Statistical activity

The Canadian System of Environmental-Economic Accounts provides a conceptually integrated framework of statistics (in physical and monetary terms) and analysis for studying the relationship between the environment and human and economic activity. It presents detailed statistics describing 1) the size of Canada's natural resource stocks and their contribution to national wealth; 2) the extraction of these same resources and their disposition among businesses, households, governments and the rest of the world; 3) the generation of various wastes (liquid, solid and gaseous) by industries, households and governments and the management of these wastes; and 4) the expenditures made by businesses, households and governments for the purposes of protecting the environment. The accounts are, to the greatest extent possible, compatible with the Canadian System of Macroeconomic Accounts (CSMA). They were developed in response to the need to better monitor the relationship between economic activity and the environment.

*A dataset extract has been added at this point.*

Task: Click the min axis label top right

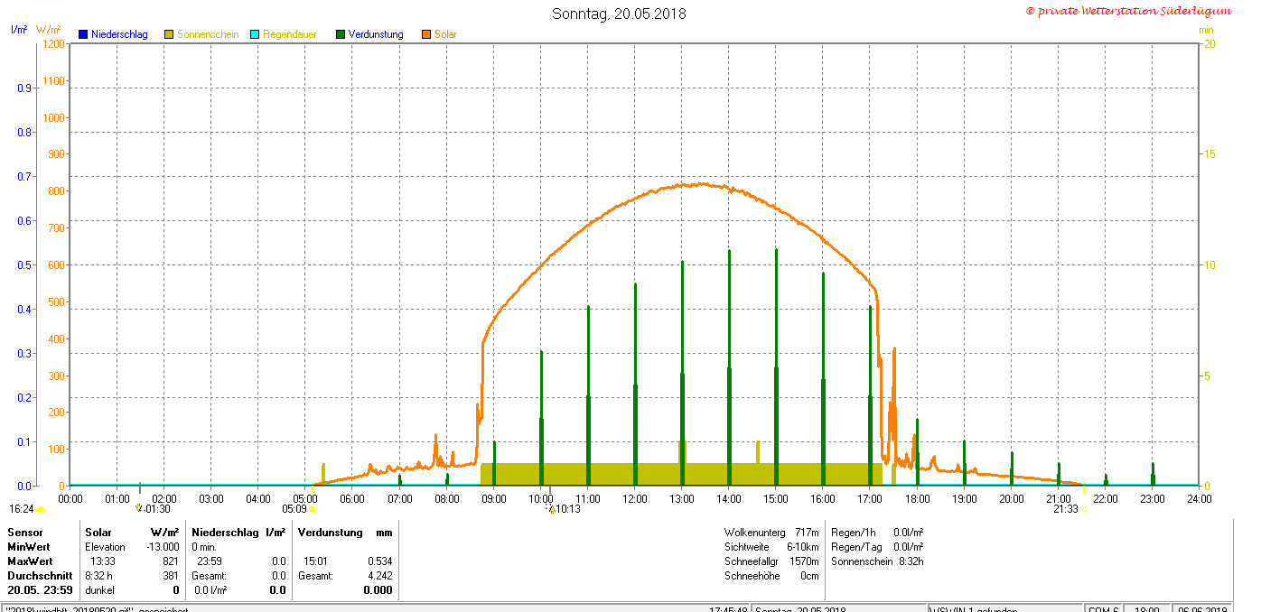Action: [x=1206, y=30]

Reference period: The calendar year corresponding to the reference year.


  • Energy
  • Environment
  • Families, households and housing

Data sources and methodology

Target population

The target population consists of households in Canada, excluding households located in Yukon, Northwest Territories and Nunavut, households located on reserves and in other Aboriginal settlements in the provinces; and households consisting entirely of full-time members of the Canadian Armed Forces. Institutions and households in certain remote regions are also excluded.

Instrument design

The questionnaire was designed by Statistics Canada in consultation with stakeholders involved in the Canadian Environment Sustainability Indicators project and in consideration of the data needs of both the project and the larger research and policy communities.

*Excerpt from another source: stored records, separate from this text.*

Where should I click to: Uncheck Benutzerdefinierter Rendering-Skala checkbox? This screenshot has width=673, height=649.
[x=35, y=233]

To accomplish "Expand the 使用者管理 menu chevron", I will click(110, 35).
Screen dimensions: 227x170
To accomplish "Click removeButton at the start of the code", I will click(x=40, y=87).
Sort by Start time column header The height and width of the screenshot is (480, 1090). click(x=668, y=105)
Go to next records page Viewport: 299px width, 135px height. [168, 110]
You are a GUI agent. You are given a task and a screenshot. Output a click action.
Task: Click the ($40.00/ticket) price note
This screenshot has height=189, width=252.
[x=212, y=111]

The questionnaire was designed to follow standard practices and wording, when applicable, in both self-administered electronic questionnaires and a computer-assisted interviewing environment. This included the automatic control of question wording and flows that depended upon answers to earlier questions and the use of online edits to check for logical inconsistencies and gross capture errors.

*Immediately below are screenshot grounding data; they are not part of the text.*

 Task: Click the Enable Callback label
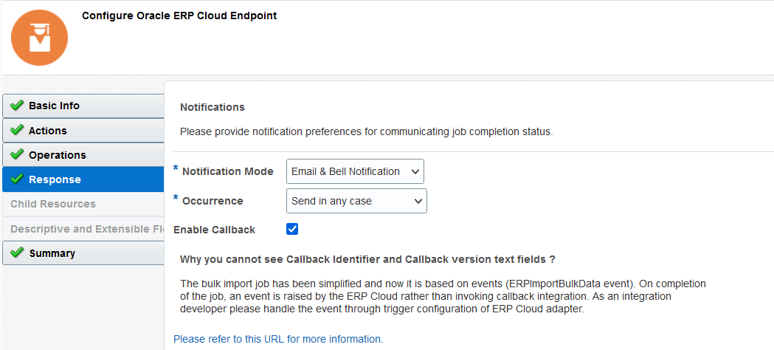pos(214,230)
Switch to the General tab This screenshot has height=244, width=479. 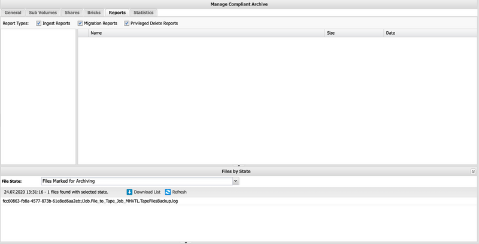click(13, 13)
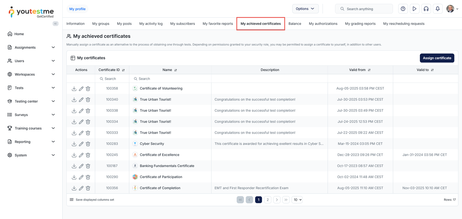Open the headset support icon
462x219 pixels.
pyautogui.click(x=426, y=9)
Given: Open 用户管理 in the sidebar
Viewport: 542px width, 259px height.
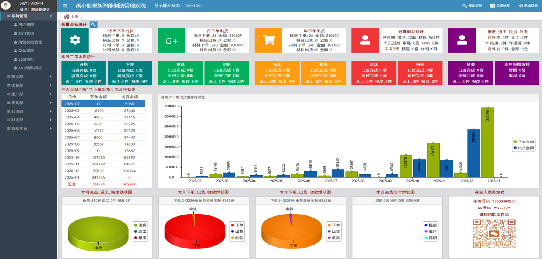Looking at the screenshot, I should (26, 25).
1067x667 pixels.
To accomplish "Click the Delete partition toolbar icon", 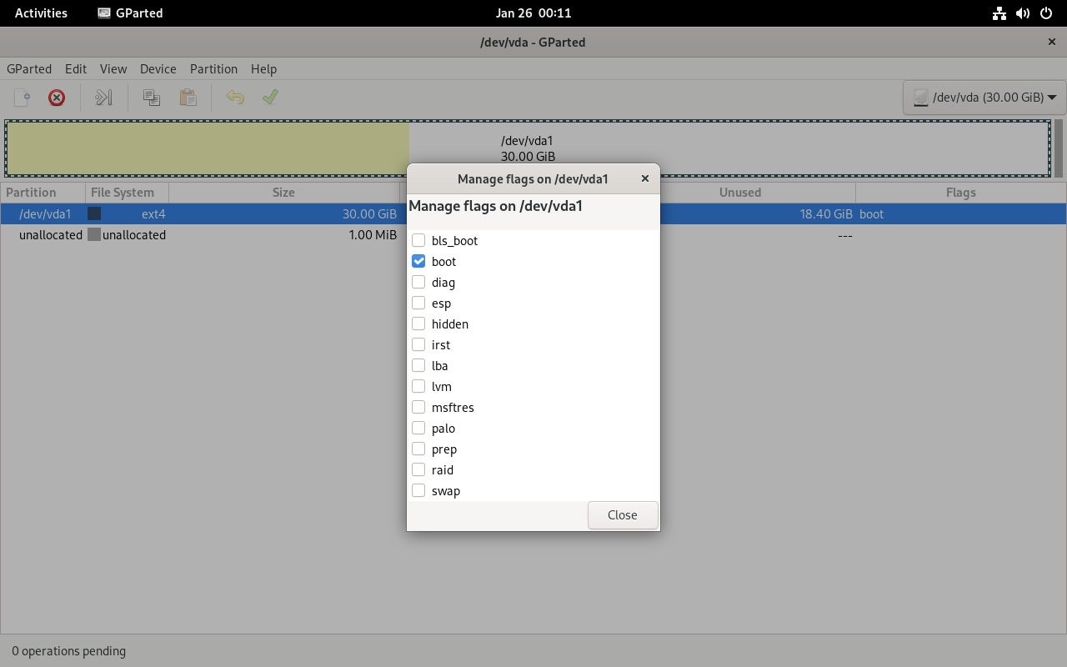I will (x=57, y=98).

The survey instrument used for data collection was subjected to extensive testing before its use in the survey.


This is a sample survey with a cross-sectional design.

The sampling unit for the HES is the Household.

The HES sample design is closely tied to that of the Canadian Community Health Survey (CCHS), which in turn follows the Labour Force Survey (LFS) sampling plan. Except for PEI where Simple Random Sampling (SRS) is done, this plan consists of a multistage stratified cluster design in which the dwelling is the final sampling unit. In the first stage, homogeneous strata (geographic or socio-economic) are created within each province. Within the strata, between 150 and 250 dwellings are grouped together to create clusters. Some urban centres have separate strata for apartments or for census Dissemination Areas (DA) to pinpoint households with high income, immigrants and aboriginal people. Independent samples of clusters were drawn from each stratum. In the second stage, dwelling lists were prepared for each cluster, and dwellings, or households, were selected from the lists.

The CCHS data is collected from people aged 12 years and over living in private dwellings within the ten provinces and three territories. Specifically excluded from the survey's coverage are persons living on reserves and other Aboriginal settlements in the provinces, full-time members of the Canadian Armed Forces, those aged 12 to 17 in foster homes, the institutionalized population and persons living in the Quebec health regions of Région du Nunavik and Région des Terres-Cries-de-la-Baie-James.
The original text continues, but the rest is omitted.